AI adoption, combined with cloud-native architectures, is dramatically increasing data generation. Every container, microservice, and AI inference endpoint produces logs, metrics, and traces at scale. According to our research, 60.5% of organizations prioritize real-time insights to meet SLAs, yet many still struggle to process and act on that data effectively.
This creates a critical bottleneck. Traditional SIEM platforms, designed for earlier generations of infrastructure, are not optimized for the volume, velocity, and variety of modern telemetry. As a result, security teams are often forced to choose between ingesting all data at high cost or filtering aggressively and risking blind spots.
Data Pipelines Become the New Control Plane for Security
Bindplane’s perspective reflects a broader market shift: data pipelines are becoming a strategic control layer in modern application environments. Instead of treating telemetry as a byproduct, organizations are beginning to view data pipelines as essential infrastructure for security, observability, and compliance.
This aligns with trends highlighted by Paul Nashawaty, where platform engineering is emerging as the mechanism to standardize and govern complex environments. By controlling how data is collected, filtered, enriched, and routed, organizations can reduce noise while preserving critical signals.
For developers, this introduces a new layer of responsibility. Instrumentation decisions (what data to collect, how to structure it, and where to send it) directly impact security outcomes. The rise of standards like OpenTelemetry further reinforces this shift, enabling more consistent and portable data pipelines across tools and environments.
Market Challenges and Insights in Managing Telemetry at Scale
The rapid growth of telemetry data is exposing several structural challenges across the industry. First, cost is becoming a limiting factor. As data volumes increase, storage and processing costs for SIEM and observability platforms can grow exponentially.

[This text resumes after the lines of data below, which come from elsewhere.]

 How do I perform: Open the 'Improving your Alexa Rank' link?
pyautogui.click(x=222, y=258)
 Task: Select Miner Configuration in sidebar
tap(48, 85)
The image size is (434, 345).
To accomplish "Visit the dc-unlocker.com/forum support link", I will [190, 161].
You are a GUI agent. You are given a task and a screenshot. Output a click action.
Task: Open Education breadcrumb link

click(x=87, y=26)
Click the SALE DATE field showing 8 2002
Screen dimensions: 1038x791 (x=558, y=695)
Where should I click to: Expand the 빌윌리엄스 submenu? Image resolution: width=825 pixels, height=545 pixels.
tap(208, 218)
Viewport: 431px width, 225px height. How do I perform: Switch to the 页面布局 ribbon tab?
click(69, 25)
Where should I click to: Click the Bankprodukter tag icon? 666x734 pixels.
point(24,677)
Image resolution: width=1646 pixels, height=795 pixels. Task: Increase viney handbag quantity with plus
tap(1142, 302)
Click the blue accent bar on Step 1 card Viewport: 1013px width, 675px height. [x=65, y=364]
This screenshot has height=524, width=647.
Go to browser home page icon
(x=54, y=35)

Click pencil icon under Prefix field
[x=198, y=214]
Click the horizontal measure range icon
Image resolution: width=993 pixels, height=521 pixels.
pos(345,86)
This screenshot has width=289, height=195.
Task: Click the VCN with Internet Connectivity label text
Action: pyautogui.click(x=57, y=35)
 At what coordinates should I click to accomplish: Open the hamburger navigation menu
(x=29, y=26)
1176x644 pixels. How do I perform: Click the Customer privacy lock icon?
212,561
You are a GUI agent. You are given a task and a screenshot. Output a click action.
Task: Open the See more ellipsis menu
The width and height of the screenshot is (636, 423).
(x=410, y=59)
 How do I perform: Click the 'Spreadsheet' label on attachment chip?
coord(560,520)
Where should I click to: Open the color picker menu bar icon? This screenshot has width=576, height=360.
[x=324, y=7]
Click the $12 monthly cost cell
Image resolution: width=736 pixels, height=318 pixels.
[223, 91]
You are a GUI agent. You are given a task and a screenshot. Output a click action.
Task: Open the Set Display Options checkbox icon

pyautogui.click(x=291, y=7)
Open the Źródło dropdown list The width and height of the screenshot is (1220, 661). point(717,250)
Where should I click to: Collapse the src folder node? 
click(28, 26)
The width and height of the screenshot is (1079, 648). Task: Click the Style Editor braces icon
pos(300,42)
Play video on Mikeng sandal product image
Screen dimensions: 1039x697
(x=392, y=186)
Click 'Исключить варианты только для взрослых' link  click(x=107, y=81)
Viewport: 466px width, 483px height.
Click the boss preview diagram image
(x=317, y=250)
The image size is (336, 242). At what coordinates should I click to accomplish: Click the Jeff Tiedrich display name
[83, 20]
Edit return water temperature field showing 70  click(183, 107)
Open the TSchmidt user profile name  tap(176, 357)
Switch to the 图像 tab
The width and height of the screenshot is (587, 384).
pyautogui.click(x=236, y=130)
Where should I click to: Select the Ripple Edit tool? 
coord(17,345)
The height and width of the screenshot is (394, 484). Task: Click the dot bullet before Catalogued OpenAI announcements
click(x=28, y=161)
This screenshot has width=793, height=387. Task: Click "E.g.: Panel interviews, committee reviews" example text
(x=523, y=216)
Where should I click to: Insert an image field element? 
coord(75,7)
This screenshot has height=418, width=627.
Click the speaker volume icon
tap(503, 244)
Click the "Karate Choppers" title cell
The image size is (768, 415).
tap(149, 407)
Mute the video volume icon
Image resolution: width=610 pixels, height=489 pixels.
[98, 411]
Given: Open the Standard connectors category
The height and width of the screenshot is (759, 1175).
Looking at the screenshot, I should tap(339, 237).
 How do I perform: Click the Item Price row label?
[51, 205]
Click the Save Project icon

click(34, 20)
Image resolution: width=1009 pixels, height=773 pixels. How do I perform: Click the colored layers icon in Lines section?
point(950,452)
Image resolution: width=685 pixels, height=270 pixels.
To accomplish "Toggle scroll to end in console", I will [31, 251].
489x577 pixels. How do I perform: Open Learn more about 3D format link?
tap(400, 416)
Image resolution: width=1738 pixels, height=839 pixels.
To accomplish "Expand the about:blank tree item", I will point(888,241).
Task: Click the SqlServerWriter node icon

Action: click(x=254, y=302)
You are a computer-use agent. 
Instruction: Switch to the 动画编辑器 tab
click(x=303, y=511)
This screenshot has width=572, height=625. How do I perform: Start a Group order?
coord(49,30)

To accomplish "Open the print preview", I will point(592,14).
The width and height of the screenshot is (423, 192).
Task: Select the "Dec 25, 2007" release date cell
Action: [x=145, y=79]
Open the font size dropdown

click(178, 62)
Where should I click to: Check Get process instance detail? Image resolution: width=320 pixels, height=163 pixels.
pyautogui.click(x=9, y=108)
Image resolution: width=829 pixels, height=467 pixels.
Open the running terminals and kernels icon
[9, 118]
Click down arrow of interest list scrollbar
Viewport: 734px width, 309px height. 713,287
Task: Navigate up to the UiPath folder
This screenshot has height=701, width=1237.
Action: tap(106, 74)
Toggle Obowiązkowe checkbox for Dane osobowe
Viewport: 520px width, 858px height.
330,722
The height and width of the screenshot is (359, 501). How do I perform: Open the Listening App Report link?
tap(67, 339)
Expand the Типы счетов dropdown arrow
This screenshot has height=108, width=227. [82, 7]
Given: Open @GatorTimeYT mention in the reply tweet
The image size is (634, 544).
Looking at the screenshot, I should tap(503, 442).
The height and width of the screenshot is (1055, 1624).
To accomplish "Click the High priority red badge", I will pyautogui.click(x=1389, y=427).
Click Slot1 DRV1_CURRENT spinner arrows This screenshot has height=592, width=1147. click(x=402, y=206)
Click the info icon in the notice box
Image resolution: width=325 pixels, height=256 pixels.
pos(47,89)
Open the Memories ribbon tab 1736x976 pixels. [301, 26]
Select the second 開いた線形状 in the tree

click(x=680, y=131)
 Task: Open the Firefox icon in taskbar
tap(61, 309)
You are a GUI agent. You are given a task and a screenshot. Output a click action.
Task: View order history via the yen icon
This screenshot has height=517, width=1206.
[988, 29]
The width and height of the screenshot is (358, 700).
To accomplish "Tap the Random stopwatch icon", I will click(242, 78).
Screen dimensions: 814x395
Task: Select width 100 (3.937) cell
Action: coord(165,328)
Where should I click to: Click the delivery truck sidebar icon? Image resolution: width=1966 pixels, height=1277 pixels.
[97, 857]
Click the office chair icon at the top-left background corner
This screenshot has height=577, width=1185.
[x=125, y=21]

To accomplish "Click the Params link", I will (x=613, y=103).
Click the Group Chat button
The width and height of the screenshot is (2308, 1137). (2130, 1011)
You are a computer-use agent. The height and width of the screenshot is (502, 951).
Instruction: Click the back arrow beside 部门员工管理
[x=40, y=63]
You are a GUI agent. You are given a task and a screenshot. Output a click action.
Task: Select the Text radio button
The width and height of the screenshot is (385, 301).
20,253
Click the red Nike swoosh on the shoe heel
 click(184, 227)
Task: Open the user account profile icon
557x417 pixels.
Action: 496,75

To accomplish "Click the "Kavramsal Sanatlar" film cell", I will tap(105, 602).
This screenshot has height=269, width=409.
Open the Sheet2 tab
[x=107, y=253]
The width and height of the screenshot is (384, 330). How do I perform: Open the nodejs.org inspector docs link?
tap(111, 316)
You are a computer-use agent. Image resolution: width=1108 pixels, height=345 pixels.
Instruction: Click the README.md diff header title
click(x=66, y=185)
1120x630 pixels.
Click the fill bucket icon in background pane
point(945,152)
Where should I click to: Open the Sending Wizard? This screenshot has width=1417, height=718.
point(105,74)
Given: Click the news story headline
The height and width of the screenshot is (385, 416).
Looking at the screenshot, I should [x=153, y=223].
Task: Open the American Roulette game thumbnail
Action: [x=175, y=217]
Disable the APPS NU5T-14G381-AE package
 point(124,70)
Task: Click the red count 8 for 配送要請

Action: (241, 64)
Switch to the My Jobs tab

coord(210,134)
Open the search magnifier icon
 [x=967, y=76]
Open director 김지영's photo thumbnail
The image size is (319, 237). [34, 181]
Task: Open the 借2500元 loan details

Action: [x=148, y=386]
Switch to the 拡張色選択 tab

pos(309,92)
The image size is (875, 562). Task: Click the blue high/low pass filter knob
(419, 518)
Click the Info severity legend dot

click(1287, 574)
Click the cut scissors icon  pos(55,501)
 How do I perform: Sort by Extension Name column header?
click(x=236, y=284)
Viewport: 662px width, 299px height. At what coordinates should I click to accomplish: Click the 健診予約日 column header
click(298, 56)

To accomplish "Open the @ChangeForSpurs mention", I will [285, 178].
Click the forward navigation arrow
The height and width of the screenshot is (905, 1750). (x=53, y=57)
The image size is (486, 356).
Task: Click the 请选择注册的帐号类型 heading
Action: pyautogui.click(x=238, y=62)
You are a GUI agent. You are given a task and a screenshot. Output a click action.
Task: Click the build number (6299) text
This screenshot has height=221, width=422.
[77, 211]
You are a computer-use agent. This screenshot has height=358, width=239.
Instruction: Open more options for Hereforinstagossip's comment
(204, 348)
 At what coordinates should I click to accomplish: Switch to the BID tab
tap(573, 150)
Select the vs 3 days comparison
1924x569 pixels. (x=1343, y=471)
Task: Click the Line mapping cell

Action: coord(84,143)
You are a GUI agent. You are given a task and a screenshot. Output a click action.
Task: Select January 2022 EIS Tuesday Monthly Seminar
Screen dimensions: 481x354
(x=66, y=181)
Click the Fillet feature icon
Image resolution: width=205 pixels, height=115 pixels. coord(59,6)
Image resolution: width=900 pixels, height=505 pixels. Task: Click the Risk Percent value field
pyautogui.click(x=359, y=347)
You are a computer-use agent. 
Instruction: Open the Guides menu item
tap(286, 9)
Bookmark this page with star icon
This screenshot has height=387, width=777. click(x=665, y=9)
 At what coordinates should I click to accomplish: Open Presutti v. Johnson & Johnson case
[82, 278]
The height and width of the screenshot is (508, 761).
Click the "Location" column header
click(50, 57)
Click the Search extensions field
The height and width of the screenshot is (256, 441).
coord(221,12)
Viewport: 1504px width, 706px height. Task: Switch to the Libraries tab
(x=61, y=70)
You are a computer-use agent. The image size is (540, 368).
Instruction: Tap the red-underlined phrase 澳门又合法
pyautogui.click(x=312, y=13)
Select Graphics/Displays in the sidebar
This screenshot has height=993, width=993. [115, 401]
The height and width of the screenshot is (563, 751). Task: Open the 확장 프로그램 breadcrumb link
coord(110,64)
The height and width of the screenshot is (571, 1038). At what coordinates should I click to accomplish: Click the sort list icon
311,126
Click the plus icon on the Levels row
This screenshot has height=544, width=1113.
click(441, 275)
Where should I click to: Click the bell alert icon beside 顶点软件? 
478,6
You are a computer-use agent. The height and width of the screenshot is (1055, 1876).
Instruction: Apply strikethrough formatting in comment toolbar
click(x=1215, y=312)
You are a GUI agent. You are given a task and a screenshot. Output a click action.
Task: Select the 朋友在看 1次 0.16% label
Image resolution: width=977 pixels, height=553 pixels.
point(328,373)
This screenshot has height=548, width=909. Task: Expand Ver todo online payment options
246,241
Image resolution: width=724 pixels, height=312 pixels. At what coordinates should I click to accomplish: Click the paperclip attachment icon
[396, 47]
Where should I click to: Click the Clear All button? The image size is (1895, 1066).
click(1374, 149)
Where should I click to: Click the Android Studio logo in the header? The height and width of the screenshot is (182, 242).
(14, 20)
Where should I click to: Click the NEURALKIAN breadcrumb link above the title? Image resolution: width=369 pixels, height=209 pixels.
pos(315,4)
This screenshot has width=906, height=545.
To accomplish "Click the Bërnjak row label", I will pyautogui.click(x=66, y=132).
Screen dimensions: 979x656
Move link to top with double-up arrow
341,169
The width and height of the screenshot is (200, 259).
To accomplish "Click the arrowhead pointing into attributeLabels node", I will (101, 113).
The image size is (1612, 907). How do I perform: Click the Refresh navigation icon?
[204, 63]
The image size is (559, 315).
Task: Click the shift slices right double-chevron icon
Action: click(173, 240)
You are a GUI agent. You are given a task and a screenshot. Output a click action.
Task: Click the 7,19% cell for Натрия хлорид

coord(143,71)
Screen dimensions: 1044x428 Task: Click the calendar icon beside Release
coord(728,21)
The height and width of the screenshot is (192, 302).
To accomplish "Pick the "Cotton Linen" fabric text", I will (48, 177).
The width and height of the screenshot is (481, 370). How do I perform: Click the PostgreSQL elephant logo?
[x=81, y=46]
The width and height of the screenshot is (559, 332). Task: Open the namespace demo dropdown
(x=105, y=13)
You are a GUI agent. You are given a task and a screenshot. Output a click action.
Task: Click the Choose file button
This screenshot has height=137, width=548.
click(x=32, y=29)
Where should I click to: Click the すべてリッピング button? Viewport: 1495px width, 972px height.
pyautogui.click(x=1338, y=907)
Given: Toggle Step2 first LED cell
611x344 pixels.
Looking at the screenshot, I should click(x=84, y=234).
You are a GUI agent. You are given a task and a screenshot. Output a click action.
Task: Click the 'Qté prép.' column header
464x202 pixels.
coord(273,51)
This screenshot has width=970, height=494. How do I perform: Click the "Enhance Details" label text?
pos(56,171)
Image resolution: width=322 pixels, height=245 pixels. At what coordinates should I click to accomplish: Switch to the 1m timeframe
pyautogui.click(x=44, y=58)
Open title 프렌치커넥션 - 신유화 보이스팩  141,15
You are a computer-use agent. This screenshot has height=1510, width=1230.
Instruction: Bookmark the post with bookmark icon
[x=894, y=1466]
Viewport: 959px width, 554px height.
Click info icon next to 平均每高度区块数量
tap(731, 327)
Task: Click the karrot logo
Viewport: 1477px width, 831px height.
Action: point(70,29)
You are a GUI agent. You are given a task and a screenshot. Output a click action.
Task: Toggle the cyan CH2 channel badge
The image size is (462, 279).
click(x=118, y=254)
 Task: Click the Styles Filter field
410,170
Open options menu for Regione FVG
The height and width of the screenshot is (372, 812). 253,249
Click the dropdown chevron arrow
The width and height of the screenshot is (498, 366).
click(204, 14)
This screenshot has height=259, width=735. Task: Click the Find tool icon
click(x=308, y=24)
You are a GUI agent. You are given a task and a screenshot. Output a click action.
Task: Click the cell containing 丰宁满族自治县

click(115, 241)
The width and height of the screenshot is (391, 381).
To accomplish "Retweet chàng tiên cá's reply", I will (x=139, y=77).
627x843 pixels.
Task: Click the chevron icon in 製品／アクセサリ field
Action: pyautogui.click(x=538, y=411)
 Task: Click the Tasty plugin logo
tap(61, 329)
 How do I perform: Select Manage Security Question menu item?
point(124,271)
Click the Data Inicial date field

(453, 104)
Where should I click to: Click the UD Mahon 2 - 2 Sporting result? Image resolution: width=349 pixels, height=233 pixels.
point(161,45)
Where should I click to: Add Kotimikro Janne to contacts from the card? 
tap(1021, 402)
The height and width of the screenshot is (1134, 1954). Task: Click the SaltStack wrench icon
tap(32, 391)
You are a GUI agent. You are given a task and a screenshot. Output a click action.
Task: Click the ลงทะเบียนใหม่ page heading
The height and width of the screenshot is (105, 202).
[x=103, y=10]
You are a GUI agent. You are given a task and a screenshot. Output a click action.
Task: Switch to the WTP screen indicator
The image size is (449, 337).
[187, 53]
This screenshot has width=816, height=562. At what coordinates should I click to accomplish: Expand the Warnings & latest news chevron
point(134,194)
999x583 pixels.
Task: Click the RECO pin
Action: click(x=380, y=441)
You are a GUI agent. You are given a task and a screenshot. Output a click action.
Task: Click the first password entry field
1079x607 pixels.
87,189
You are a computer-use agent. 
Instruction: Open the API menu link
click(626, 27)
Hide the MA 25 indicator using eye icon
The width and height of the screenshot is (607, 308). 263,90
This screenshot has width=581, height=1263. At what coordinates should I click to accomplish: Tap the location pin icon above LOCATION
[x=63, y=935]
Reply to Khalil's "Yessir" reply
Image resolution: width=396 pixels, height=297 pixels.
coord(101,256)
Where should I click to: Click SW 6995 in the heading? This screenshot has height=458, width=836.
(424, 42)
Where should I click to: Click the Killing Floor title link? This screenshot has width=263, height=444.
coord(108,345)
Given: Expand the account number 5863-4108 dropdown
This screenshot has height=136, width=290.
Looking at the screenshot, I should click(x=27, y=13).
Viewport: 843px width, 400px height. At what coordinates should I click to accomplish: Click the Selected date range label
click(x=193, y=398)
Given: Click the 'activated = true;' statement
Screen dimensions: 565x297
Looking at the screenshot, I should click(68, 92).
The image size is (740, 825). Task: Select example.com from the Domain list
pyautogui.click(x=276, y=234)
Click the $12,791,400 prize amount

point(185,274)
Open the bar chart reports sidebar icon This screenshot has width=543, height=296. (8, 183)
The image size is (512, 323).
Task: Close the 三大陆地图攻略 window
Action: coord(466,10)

Second, integration complexity remains a major issue. Research shows that organizations often rely on multiple observability and security tools, leading to fragmented data and inconsistent visibility. This fragmentation makes it difficult to correlate events and identify root causes in real time.
Toward Selective Ingestion and Intelligent Data Reduction
Bindplane’s emphasis on data reduction without loss of visibility points to an emerging best practice: selective ingestion. Rather than collecting all available data, organizations are beginning to prioritize high-value signals and apply filtering, aggregation, and enrichment at the pipeline level.
For developers, this may require a shift in mindset. Instead of instrumenting everything by default, teams may need to design telemetry strategies that balance visibility with efficiency. This includes leveraging standards like OpenTelemetry, implementing policy-driven data routing, and integrating AI-driven analysis to identify relevant signals.
At the same time, the rise of AI introduces new compliance considerations. As data flows through increasingly complex pipelines, ensuring that sensitive information is handled appropriately becomes more challenging. Developers and platform teams may need to incorporate governance and policy enforcement directly into data pipelines to mitigate these risks.
Looking Ahead
The application development market is moving toward a model where data pipelines play a central role in security and observability. As AI continues to accelerate data generation, organizations will need to adopt more intelligent approaches to managing telemetry.
Bindplane’s positioning highlights a broader industry trend: the shift from data accumulation to data optimization. Looking ahead, organizations that can effectively control and leverage their data pipelines may gain a significant advantage in both security and operational efficiency. For developers, this evolution will likely introduce new responsibilities but also new opportunities to build more resilient, scalable, and intelligent systems.